* PROBLEM: Pull out the rows from the line with "Open Google Maps side panel" through the line with "The height and width of the screenshot is (382, 540).", both included, and copy them without any change.

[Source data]
--- begin ---

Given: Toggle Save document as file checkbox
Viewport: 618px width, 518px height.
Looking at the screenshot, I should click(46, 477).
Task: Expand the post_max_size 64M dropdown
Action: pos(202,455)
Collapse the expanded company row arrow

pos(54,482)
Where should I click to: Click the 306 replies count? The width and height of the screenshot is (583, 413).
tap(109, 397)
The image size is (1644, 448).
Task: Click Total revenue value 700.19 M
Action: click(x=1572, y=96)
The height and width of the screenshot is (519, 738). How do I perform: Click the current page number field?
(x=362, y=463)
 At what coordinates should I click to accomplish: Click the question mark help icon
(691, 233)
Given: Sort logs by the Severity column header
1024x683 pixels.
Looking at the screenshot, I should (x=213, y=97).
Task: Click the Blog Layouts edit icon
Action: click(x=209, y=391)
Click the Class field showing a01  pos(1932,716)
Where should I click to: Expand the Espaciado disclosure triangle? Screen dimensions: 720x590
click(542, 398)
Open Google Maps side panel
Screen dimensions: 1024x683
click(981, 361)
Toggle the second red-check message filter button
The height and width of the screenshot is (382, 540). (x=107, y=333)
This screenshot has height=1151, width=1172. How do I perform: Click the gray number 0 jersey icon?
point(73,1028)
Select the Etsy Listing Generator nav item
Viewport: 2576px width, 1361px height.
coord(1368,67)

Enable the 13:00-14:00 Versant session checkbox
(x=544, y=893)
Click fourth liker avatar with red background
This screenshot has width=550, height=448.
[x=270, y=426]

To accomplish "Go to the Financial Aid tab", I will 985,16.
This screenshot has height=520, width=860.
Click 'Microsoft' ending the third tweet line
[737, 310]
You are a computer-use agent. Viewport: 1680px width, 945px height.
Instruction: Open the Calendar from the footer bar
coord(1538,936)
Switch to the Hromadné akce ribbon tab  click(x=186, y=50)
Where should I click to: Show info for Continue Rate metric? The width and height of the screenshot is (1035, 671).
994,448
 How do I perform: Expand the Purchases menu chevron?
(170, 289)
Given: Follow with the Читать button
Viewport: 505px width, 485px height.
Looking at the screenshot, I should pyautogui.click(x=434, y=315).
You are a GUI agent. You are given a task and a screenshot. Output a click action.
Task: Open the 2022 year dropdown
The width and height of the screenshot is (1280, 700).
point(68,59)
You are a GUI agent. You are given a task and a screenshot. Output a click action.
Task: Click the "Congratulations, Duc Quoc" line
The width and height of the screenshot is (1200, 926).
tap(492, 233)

--- end ---

* ANSWER IN FULL:
Open Google Maps side panel
Screen dimensions: 1024x683
click(981, 361)
Toggle the second red-check message filter button
The height and width of the screenshot is (382, 540). (x=107, y=333)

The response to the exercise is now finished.